- Malware targets near 30 crypto wallets and browsers to steal money.
- Cybercriminals unusually push the users to download the software.
According to Cyble Research Labs, a crypto-stealing malware, named PennyWise, has been spreading throughout YouTube. The malware generally targets browser extensions and cryptocurrency wallets such as Zcash and Ethereum, to steal information and funds from those wallets. Cyble, a cyber intelligence company that recognized crypto-malware in May and denoted it as an emerging massive threat.
Cyble team stated:
In its current iteration, this stealer can target over 30 browsers and cryptocurrency applications such as cold crypto wallets, crypto-browser extensions, etc.
Along with Zcash and Ethereum, cold wallets such as Electrum, Atomic Wallet, Guarda, Coinomi, Armory, Bytecoin, Jaxx, Exodus, etc are also targeted by the malware.
Cybercriminals Rolling On YouTube
PennyWise advertises itself as a free Bitcoin mining software, uploading mining tutorial videos on YouTube. According to Cyble, there were a total number of 80 videos on their YouTube channel, having a high risk of widespread alarm over the users. They upload videos that advise viewers to turn off their antivirus software and say it is completely safe.

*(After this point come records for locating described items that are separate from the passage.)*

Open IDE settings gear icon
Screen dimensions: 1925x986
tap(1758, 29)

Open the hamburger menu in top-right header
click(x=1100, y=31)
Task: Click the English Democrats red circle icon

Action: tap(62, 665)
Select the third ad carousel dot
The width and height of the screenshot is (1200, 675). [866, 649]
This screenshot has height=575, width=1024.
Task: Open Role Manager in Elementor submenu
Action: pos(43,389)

In addition to that, the malware adds a link in its description and encourages its users to download the software for free. The malware can capture user sessions from communicative applications like Telegram, by taking screenshots of such programs. It focuses on files that are less than 20kb including JSON, DOC, TXT, RTF, and DOCX. Also, it targets the information on the Chromium and Mozilla browsers.
The crypto-stealer malware is a well-structured data stealer, but it is still unknown. It collects data from someone’s operating system including username, system language, and timezone, which converts into Russian Standard Time. They fully stop all their entire operations, if their victim is from some specified nations such as Russia, Kazakhstan, Ukraine, and Belarus.